Multi-Head Attention allows the model to look at different parts of the sequence simultaneously. Each "head" focuses on a different relationship between tokens.

### Mermaid Diagram: Multi-Head Attention

```mermaid
graph TD
    Input("Input (B, T, C)") --> QProj["Query Projection (W_Q)"]
    Input --> KProj["Key Projection (W_K)"]
    Input --> VProj["Value Projection (W_V)"]
    
    QProj --> Split["Split into H Heads"]
    KProj --> Split
    VProj --> Split
    
    subgraph EachHead ["Single Head Computation"]
        DotProd["Scaled Dot-Product (Q @ K^T / sqrt(d_k))"]
        Mask["Causal Mask (Tril)"]
        Softmax["Softmax (Probabilities)"]
        WeightSum["Weighted Sum (Prob @ V)"]
        
        DotProd --> Mask --> Softmax --> WeightSum
    end
    
    Split --> EachHead
    EachHead --> Cat["Concatenate Heads"]
    Cat --> OutProj["Output Projection (W_O)"]
    OutProj --> Result("Attention Output (B, T, C)")
```

## 2. Transformer Block (The Residual Unit)
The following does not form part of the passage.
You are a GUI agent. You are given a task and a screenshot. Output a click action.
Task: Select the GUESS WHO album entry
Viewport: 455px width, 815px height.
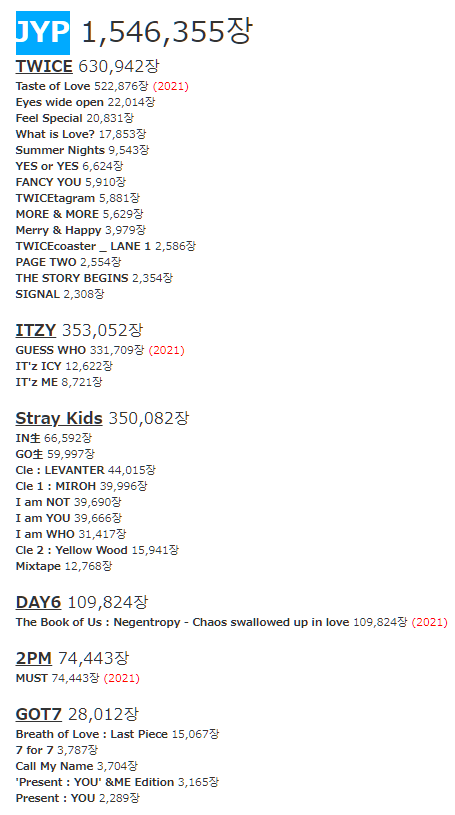click(50, 350)
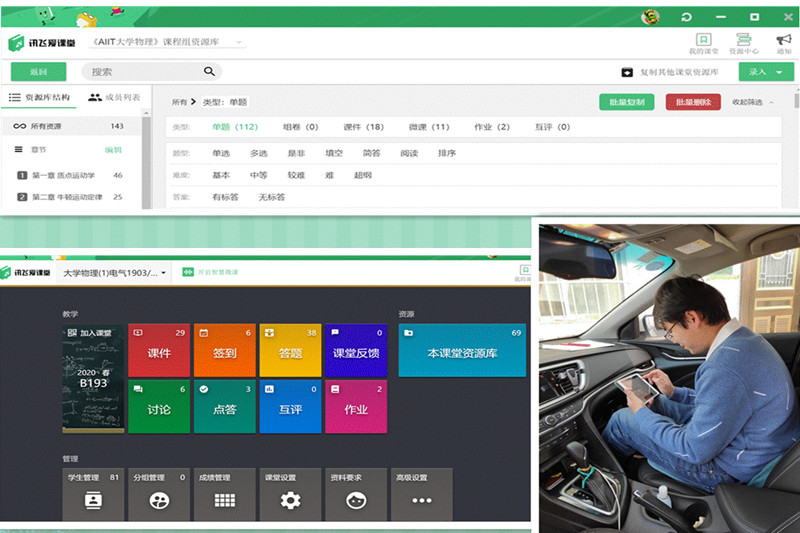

A standard Transformer Block consists of two main sub-layers: **Self-Attention** and **Feed-Forward**. Crucially, it uses **Residual Connections** and **Layer Normalization** to enable training very deep networks.

### Mermaid Diagram: Transformer Block

```mermaid
graph TD
    In("Input (x)") --> LN1["LayerNorm 1 (Pre-norm)"]
    LN1 --> MHA["Multi-Head Attention"]
    In --> Res1("+")
    MHA --> Res1
    
    Res1 --> LN2["LayerNorm 2 (Pre-norm)"]
    LN2 --> FFN["Feed Forward Network (MLP)"]
    Res1 --> Res2("+")
    FFN --> Res2
    
    Res2 --> Out("Output")
```

## 3. Deep Dive: Why Two LayerNorms?

In nanoGPT, we use the **Pre-norm** formulation (applying LayerNorm *before* the sub-layer). This is the modern standard used in models like GPT-2, GPT-3, and Llama.

### Theory: Stability and Gradient Flow
1. **Stabilizing Activations**: NN layers naturally tend to increase the variance of activations as you go deeper. LayerNorm re-centers and re-scales these activations, preventing values from exploding.
2. **Gradient Flow**: By using residual connections `x = x + sublayer(norm(x))`, the "original" signal `x` has a direct path to the output. The sub-layers only calculate "incremental updates" to this signal.
3. **Two Norms for Two Tasks**:
   - **LN1**: Prepares the data for **Spatial Communication** (Attention). It ensures that tokens are comparing themselves on a normalized scale.
   - **LN2**: Prepares the data for **Individual Computation** (MLP). It ensures the MLP receives stable input for its nonlinear transformations.

In [None]:
import torch
import torch.nn as nn
import matplotlib.pyplot as plt

# Simple experiment to show LayerNorm effect
x = torch.randn(10, 384) * 10 + 5 # Mean 5, Std 10
ln = nn.LayerNorm(384)
y = ln(x)

plt.figure(figsize=(12, 4))
plt.subplot(1, 2, 1)
plt.hist(x.flatten().detach().numpy(), bins=50)
plt.title("Original Activations")

plt.subplot(1, 2, 2)
plt.hist(y.flatten().detach().numpy(), bins=50)
plt.title("After LayerNorm")
plt.show()

print(f"Original Mean: {x.mean():.2f}, Std: {x.std():.2f}")
print(f"Normalized Mean: {y.mean():.2f}, Std: {y.std():.2f}")

## 4. Final Output Stage

After all $L$ blocks, we have the final sequence of embeddings. But we need predicted characters.

### `ln_f`: Final LayerNorm
Because of the residual stream, the final embedding vector can have very high values. `ln_f` provides one last normalization before the final linear projection. Without this, the training can be unstable as the model matures.

### `lm_head`: Linear Header
The Language Modeling head is a simple `nn.Linear(n_embd, vocab_size)` layer. It transforms the final normalized embedding (e.g., dimension 384) into "Logits" for each character in the vocabulary (e.g., 65 dimensions).

1. **Input**: Normalized embedding $(B, T, C)$
2. **Operation**: $Logits = X \cdot W + b$
3. **Output**: $(B, T, V)$ where $V$ is vocabulary size.

These logits are then fed into Softmax during generation or Cross-Entropy during training.